When his workday ends, he practices magic. Not voodoo. I ask for a demonstration. He shows both his hands empty and looks slightly off into the distance. His hand makes a grab and is now holding a silver dollar. The coin disappears and reappears several times, melting away at his fingertips only to return in a flash. At one point it appears on his open palm as you watch. He’s wearing short sleeves.
Dewinter performs his magic act primarily for audiences at corporate events, private clubs, schools like Phillips Exeter Academy and house parties, but occasionally entertains the public at area restaurants including Street and York Harbor Inn, as well as stages like The Kittery Dance Hall.
Does he have a goal when performing? “I want the audience to get goose bumps. To have the feeling that magic just might be real,” he says. “We lose that as we become adults and everything in the world has an explanation. I aim for that feeling I had as a boy when I believed in Santa Claus.” He thought for a moment and added, “There’s a scarcity of wonder in our world that magic can help to temporarily restore.”

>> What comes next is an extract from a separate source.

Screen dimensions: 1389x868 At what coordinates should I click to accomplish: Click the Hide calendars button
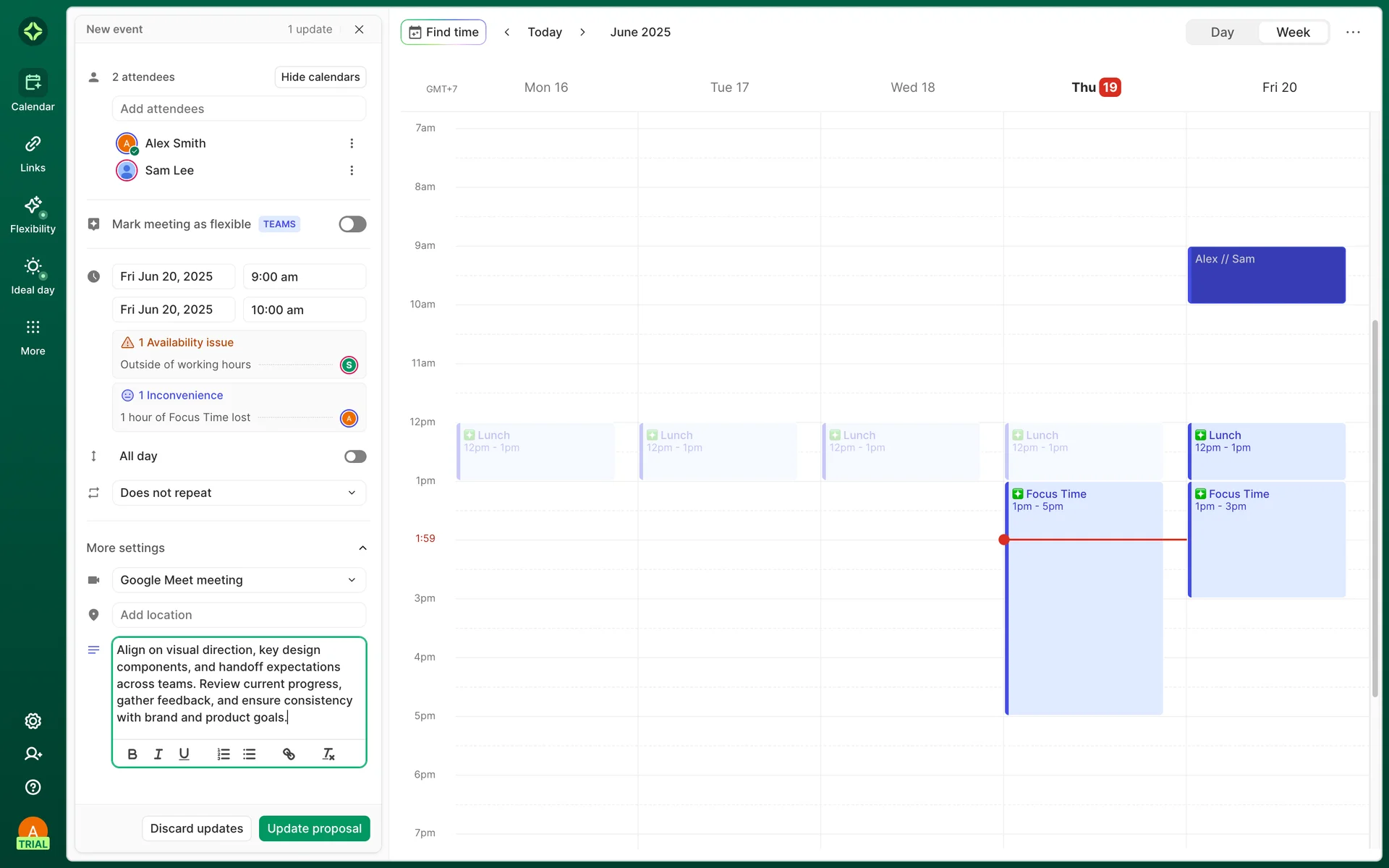(320, 77)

Dewinter dreams of performing his act full-time, but admits that marketing is not his strength.
“Naturally, the business aspect is necessary and important. For me it’s also a burden. I wish I enjoyed that part more.” He performs both “close-up” magic for small groups and a stage act for groups larger than 20 people.
He first became interested in sleight-of-hand at age 9 when his father demonstrated a pocket trick that came inside a box of cereal.

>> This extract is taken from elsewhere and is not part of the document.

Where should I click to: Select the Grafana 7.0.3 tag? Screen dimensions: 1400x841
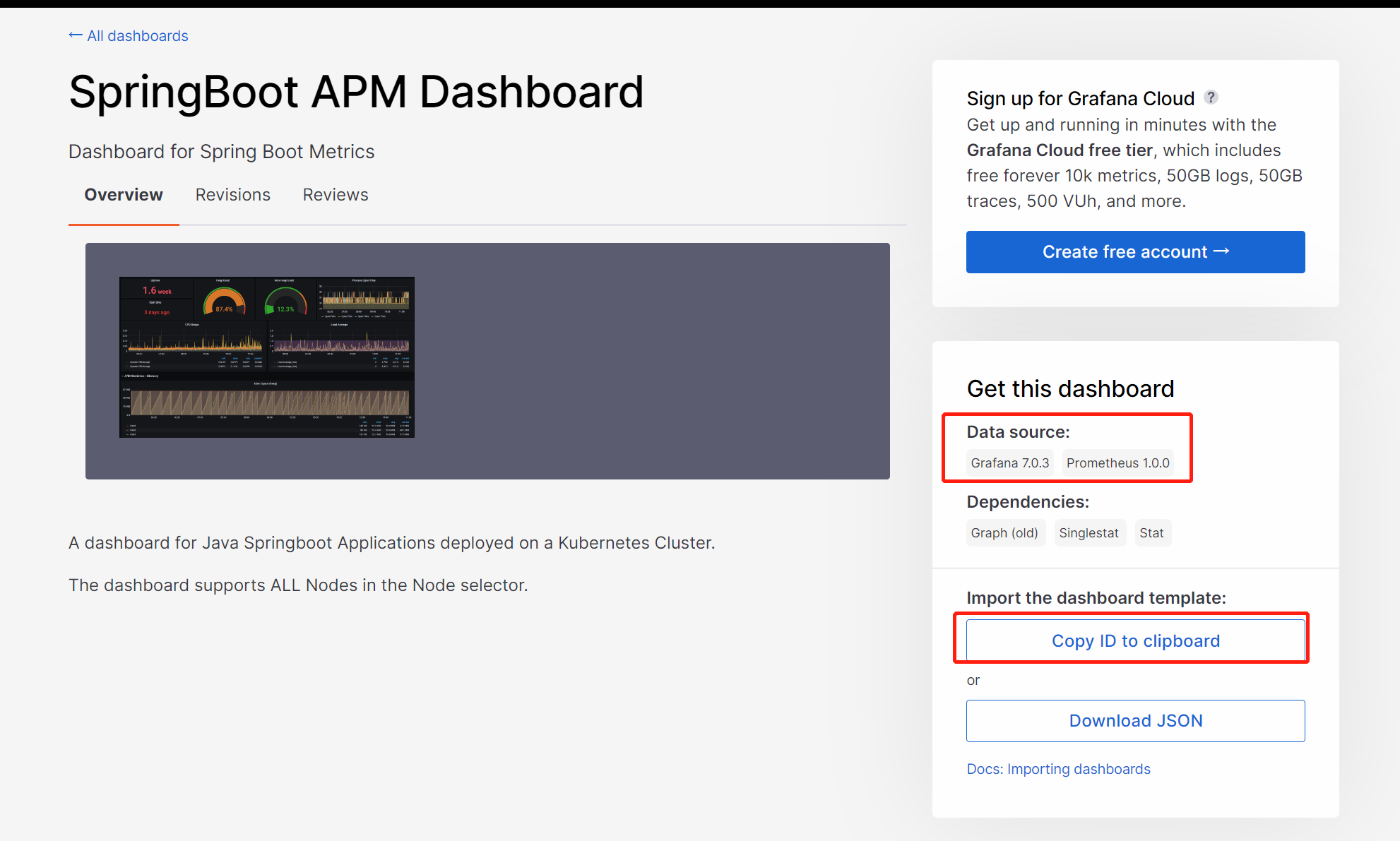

“It was like the carpet had been pulled out from under me,” he remembered.
A couple of years later, his sister gave him a magic kit for Christmas. “I was in heaven,” he says.
As a self-described shy person, he laughs at the memory of practicing his skills alone in front of a mirror foryears, only to realize that his passion was a performing art. Without an audience to witness his miracles, they were incomplete.
“The shy guy had to stand up in front of a group of strangers and entertain them,” he said laughing. He did, and completing the circle was intoxicating.
During college he started performing in restaurants, which lead to bigger shows. After graduating, he moved to Paris with his now wife, searching for work performing his act in a cabaret. “I was so naive,” he said. “I ended up performing on the street.”
After about a year-and-a-half, he moved back to the U.S., settling in Portsmouth. Tired of life as a starving artist, he returned to school to get a bachelor's degree in graphic design from the Art Institute of Boston. Magic went on the back burner. He worked as a graphic designer and art director for more than a decade.
Then, after being laid off and unable to find full-time work in the design world, he picked up his wand and started trying to book his show.
I get up to ask the bartender for more water. He adds more ice and refills my glass. When I return to the table, Dewinter seems to have disappeared.
Like this week’s subject, this column will disappear with today’s story. After more than two years and 100-plus profiles, my work is done. Thanks to my editor, Jane Murphy for making my stories better, and to my subjects for their time and patience. I also sincerely appreciate all readers who have said kind words about this column during its run. Cheers.